In addition, using coupled waveguide grating structures can help to generate Fano resonance in MMs [130,131,132]. Because grating structure exhibits not only waveguide resonance (WR) but also Fabry-Pérot (FP) cavity resonance, many researchers have made high performance sensors by designing resonance peaks using it. Lee et al. reported Fano sensor composed of a single nanoslit with periodic grooves and it yields a FOM to 48 and the sensitivity of 615 nm/RIU [130]. In sequence, they experimentally demonstrated a new design composed of capped gold nanoslit array. Performances were also improved, the wavelength sensitivity is 926 nm/RIU and FOM value is up to 252 [131,132].

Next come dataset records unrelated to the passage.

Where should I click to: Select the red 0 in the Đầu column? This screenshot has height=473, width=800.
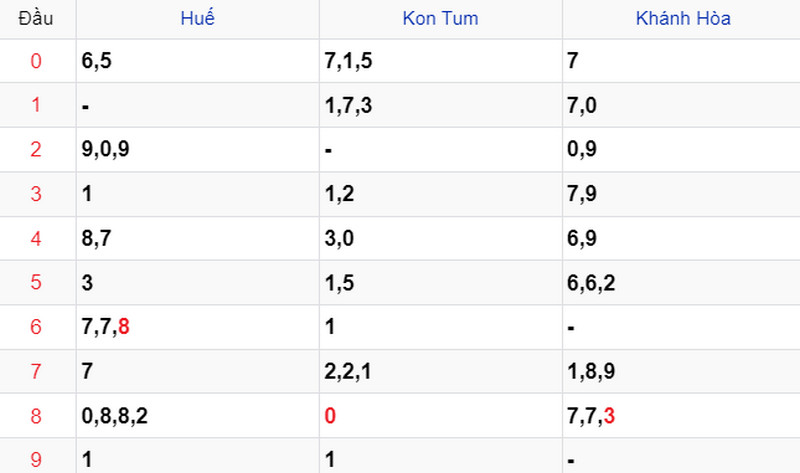click(36, 61)
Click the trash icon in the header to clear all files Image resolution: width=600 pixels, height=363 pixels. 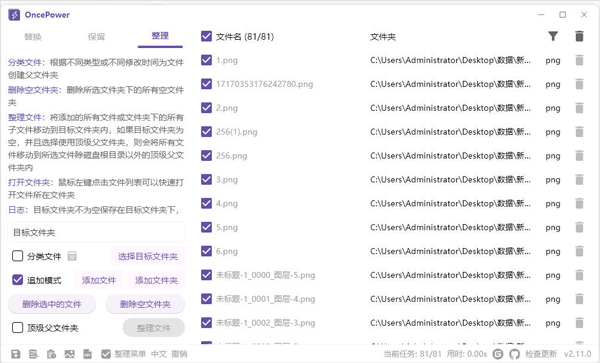(x=579, y=36)
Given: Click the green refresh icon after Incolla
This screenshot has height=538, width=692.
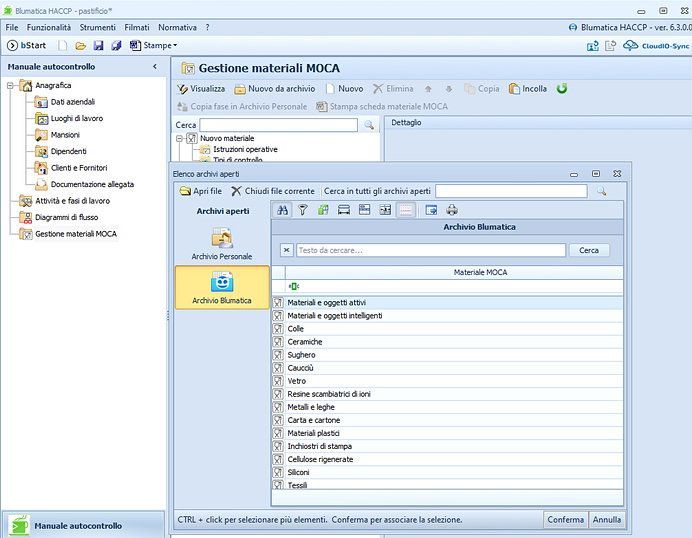Looking at the screenshot, I should [x=562, y=88].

2.3. Sensors Based on Hyperbolic Metamaterials and Effective Medium Theory

HMMs are MMs which exhibit extraordinary anisotropy with hyperbolic dispersions of light. HMMs are formed by alternating arrangements of metals and insulators within subwavelength periods (Figure 8a–d) and represented with simple isofrequency dispersion curves as shown in Equations (3) and (4). Those simple dispersions are derived using effective permittivity tensors based on Maxwell Garnett effective medium theory (EMT) [133]. As shown in Figure 8 and Equations (3) and (4), there are two popular types of HMM structures depending on direction of negative effective permittivity. One exhibits negative vertical permittivity, while the other exhibits negative permittivity in horizontal direction. The direction of negative effective permittivity is determined by the allowed current direction (See the red arrows in Figure 8a,b), while filling factor and composition materials are properly selected for different signs of permittivities.

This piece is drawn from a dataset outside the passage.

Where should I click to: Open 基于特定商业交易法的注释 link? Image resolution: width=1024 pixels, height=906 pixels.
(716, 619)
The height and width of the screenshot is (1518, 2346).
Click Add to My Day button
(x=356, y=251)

$$1=\frac{k_x^2}{{\epsilon }_z{k}_0^2}+\frac{k_y^2}{{\epsilon }_x{k}_0^2}+\frac{k_z^2}{{\epsilon }_x{k}_0^2} ({\epsilon }_x>0, {\epsilon }_y={\epsilon }_z<0),$$

(3)

$$1=\frac{k_x^2}{{\epsilon }_z{k}_0^2}+\frac{k_y^2}{{\epsilon }_z{k}_0^2}+\frac{k_z^2}{{\epsilon }_x{k}_0^2} ({\epsilon }_x={\epsilon }_y<0, {\epsilon }_z>0).$$

(4)

As diffractions with high effective indices in perpendicular direction are allowed in the two different HMMs, coupling between incident light and perpendicularly diffracting modes in HMMs would be extremely sensitive to external coupling environment and composition materials of HMMs [134].

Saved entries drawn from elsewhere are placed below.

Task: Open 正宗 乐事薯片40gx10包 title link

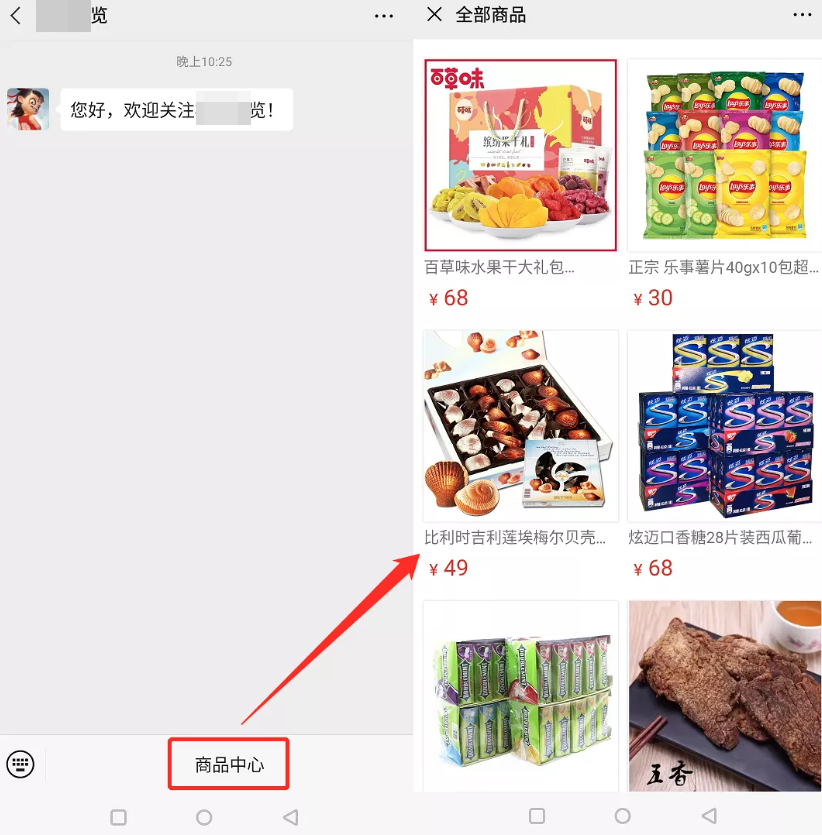Action: [723, 267]
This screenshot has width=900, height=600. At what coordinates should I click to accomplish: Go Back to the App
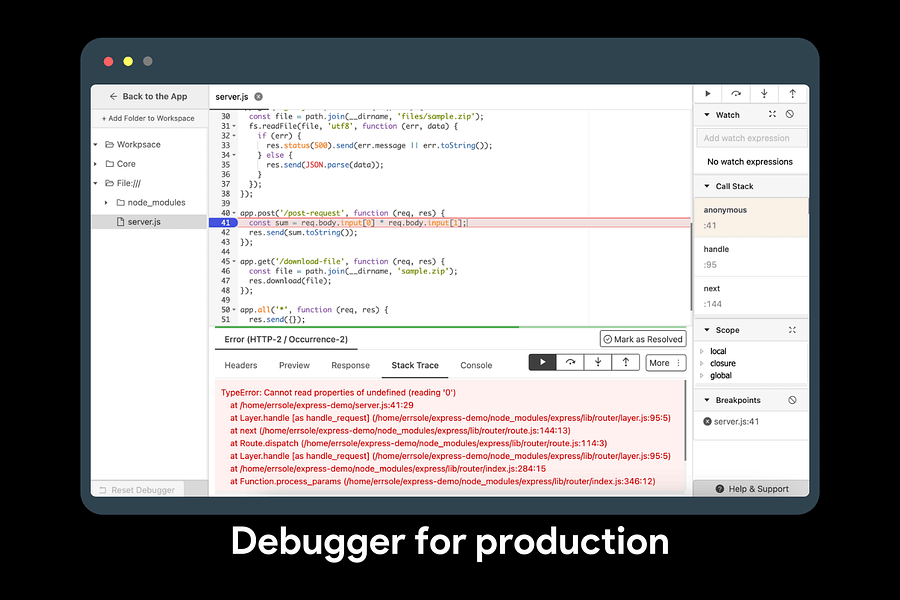(149, 96)

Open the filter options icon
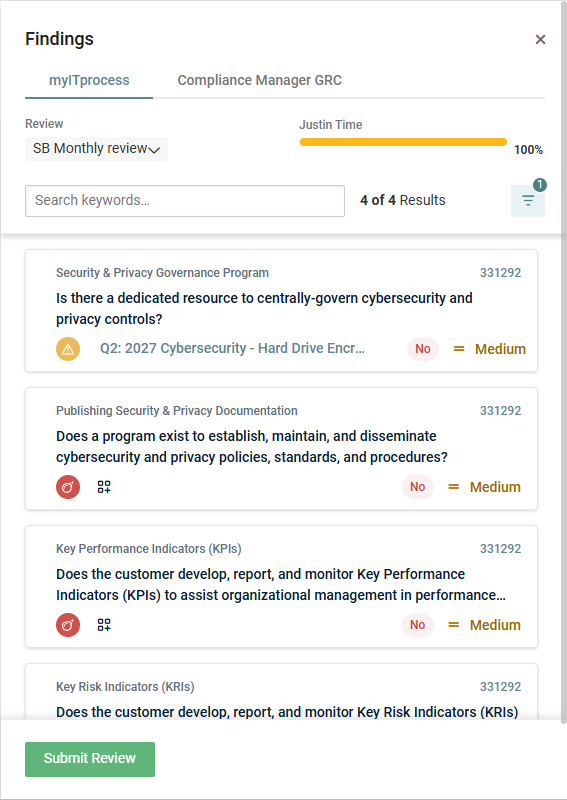point(528,201)
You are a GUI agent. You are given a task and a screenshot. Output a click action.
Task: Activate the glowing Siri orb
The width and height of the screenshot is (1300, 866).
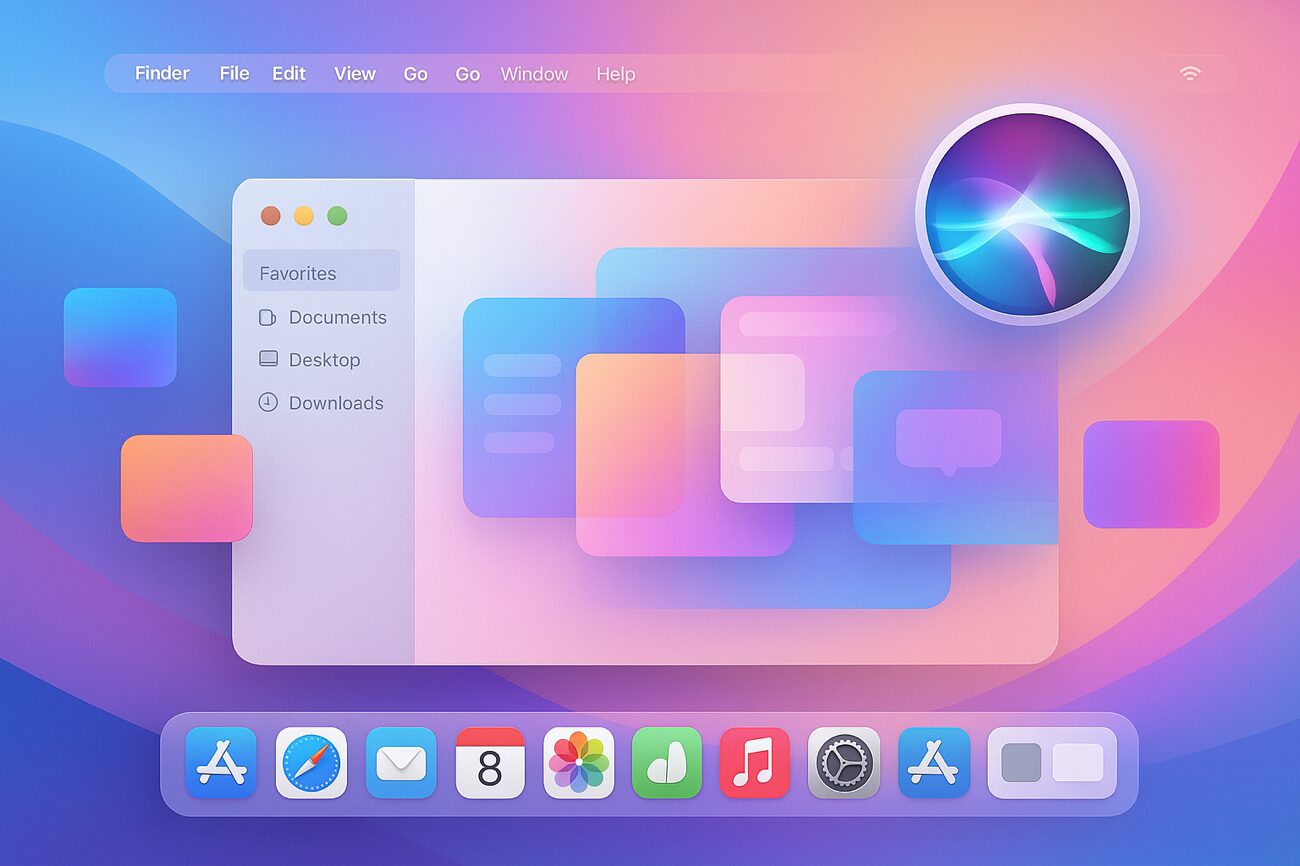tap(1027, 214)
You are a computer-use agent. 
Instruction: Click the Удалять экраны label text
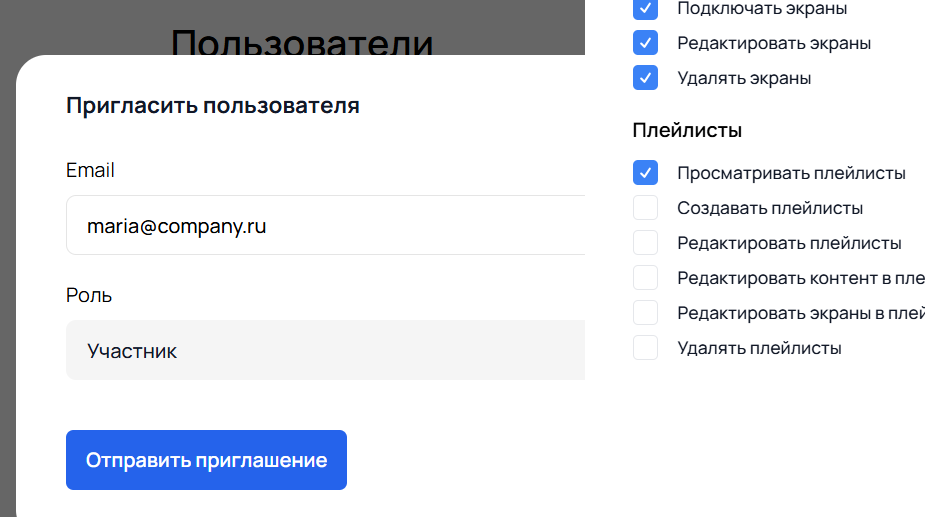pos(744,78)
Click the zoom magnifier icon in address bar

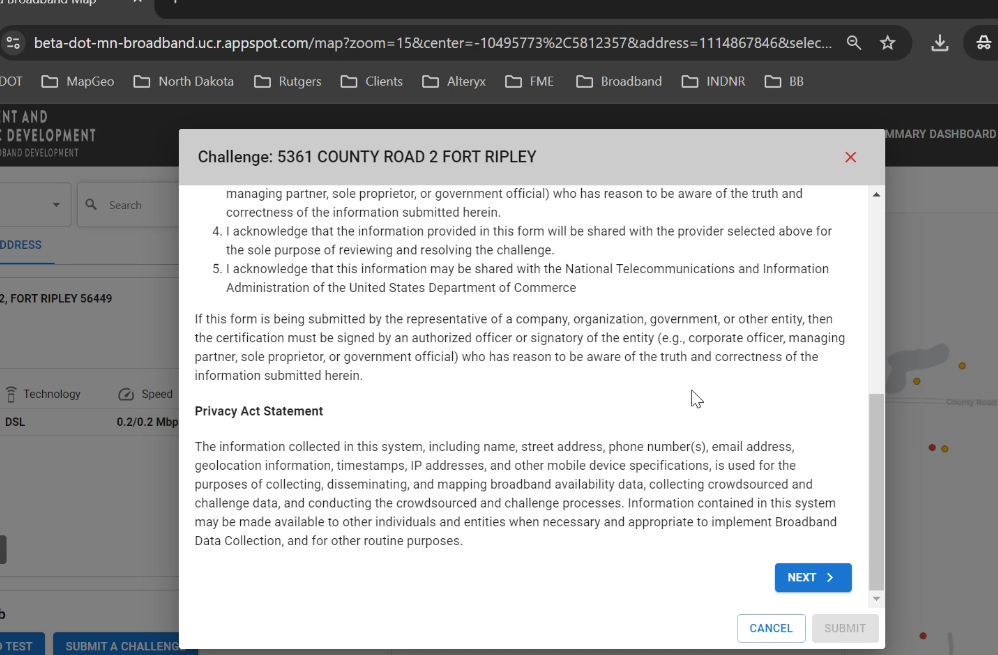pos(854,43)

Recently, there have been excellent achievements of applying the abovementioned sensitive characteristics of HMMs to RI sensors. In 2009, Kabashin et al. proposed standing nanorod assembly HMM (Figure 9a) as a label-free nanophotonic biosensor to enhance spectral sensitivity over 30,000 nm/RIU [125]. The proposed device operates in the ATR scheme where nanorod HMM is attached on the prism and covered with microfluidic channel while input broadband source is incident obliquely from the prism side. As plasmon-assisted guided mode propagates with highly confined electromagnetic field in the nanorod region, interaction between superstrate insulator layer (analyte layer) and the guided perpendicular mode is extremely enhanced. ATR spectra in Figure 9c shows that the guided mode resonance dips occur near the wavelength of 1200 nm by p-polarized light. Strongly coupled guided mode resonance and dependence of the effective guided mode index on the superstrate RI resulted in the great improvement in spectral sensitivity.

In 2016, Sreekanth et al. demonstrated grating coupled HMM device (Figure 9b) for both extremely high spectral sensitivity [136] and angular sensitivity [137] exceeding previous conventional surface plasmon resonance based RI sensors. They proposed the structure with HMM covered with a two-dimensional nanohole grating and microfluidic channel on it. In similar way with the abovementioned standing nanorod assembly HMM, multiple highly dispersive bulk plasmon modes with extremely large field confinement are supported in the stratified HMM region from the visible to the near infrared. The differences from the above nanorod HMMs are as follows. At first, the grating coupled stratified HMM biosensor by Sreekanth et al. [136,137] can operate from the visible to the near infrared as shown by multiple guided mode resonances in Figure 9d. Secondly, as it utilizes grating coupling technique rather than ATR, the setup is more miniaturized with excellent performance. Couplings between incident broadband source and the bulk plasmon modes are achieved by the two-dimensional grating rather than using a prism. The grating enables large amount of high-k diffraction in the hyperbolic region. Their device exhibits records of spectral sensitivity reaching 30,000 nm/RIU with FOM of 590 and angular sensitivity reaching 7000 degree/RIU which largely exceeds the conventional plasmonic and nanophotonic biosensor platforms based on the ATR, localized surface plasmon resonances, and extraordinary transmissions. Moreover, they report the ability to detect extremely low molecular weight (244 Da) biomolecules at picomolar concentrations.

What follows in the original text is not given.